## EXERCISE MATERIALS

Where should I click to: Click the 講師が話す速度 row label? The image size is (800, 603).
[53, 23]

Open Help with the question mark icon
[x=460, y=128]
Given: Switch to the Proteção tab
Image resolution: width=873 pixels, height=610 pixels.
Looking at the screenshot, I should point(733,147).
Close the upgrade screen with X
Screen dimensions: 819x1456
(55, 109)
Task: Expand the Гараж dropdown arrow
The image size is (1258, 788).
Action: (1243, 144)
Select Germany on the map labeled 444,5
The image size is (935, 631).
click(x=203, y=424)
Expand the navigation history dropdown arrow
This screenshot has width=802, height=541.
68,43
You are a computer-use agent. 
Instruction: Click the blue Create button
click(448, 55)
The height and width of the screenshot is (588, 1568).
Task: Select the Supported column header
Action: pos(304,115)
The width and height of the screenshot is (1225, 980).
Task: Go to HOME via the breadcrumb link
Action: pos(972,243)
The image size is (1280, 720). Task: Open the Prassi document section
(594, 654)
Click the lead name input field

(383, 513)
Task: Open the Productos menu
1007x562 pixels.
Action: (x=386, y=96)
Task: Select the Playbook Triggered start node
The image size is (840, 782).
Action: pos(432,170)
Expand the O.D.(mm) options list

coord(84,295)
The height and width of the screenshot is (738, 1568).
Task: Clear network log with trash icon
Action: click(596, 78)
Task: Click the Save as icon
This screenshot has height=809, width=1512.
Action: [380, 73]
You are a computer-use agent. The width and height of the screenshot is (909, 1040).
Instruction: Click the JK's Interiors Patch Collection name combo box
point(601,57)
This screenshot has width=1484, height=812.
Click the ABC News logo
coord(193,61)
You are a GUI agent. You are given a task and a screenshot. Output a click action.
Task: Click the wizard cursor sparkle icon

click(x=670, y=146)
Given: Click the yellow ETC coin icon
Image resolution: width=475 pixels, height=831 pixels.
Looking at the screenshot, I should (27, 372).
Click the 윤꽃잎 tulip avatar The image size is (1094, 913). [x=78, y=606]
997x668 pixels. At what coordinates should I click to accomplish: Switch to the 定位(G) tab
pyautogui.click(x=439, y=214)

## EXERCISE OBJECTIVE
An exact copy of the data is needed, running from its first line through the line that holds "Task: Click the Save as icon", and nothing beyond that.

## TASK OUTPUT
Where should I click to: Click the 講師が話す速度 row label? The image size is (800, 603).
[53, 23]

Open Help with the question mark icon
[x=460, y=128]
Given: Switch to the Proteção tab
Image resolution: width=873 pixels, height=610 pixels.
Looking at the screenshot, I should point(733,147).
Close the upgrade screen with X
Screen dimensions: 819x1456
(55, 109)
Task: Expand the Гараж dropdown arrow
The image size is (1258, 788).
Action: (1243, 144)
Select Germany on the map labeled 444,5
The image size is (935, 631).
click(x=203, y=424)
Expand the navigation history dropdown arrow
This screenshot has width=802, height=541.
68,43
You are a computer-use agent. 
Instruction: Click the blue Create button
click(448, 55)
The height and width of the screenshot is (588, 1568).
Task: Select the Supported column header
Action: pos(304,115)
The width and height of the screenshot is (1225, 980).
Task: Go to HOME via the breadcrumb link
Action: pos(972,243)
The image size is (1280, 720). Task: Open the Prassi document section
(594, 654)
Click the lead name input field

(383, 513)
Task: Open the Productos menu
1007x562 pixels.
Action: (x=386, y=96)
Task: Select the Playbook Triggered start node
The image size is (840, 782).
Action: pos(432,170)
Expand the O.D.(mm) options list

coord(84,295)
The height and width of the screenshot is (738, 1568).
Task: Clear network log with trash icon
Action: click(596, 78)
Task: Click the Save as icon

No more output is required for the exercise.